Saved entries
********
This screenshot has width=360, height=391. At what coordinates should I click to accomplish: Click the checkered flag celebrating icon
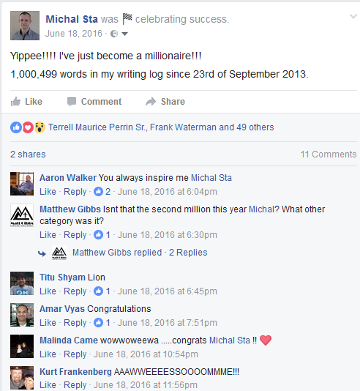(x=127, y=19)
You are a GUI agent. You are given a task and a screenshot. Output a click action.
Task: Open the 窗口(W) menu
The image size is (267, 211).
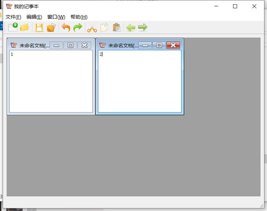pyautogui.click(x=56, y=17)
********
* _What the task asks_
Output the data above exactly; pictures do not belong in the copy.

* _Task result_
This screenshot has width=360, height=391. At what coordinates should I click to accomplish: Click the checkered flag celebrating icon
(x=127, y=19)
You are a GUI agent. You are given a task and a screenshot. Output a click action.
Task: Open the 窗口(W) menu
The image size is (267, 211).
pyautogui.click(x=56, y=17)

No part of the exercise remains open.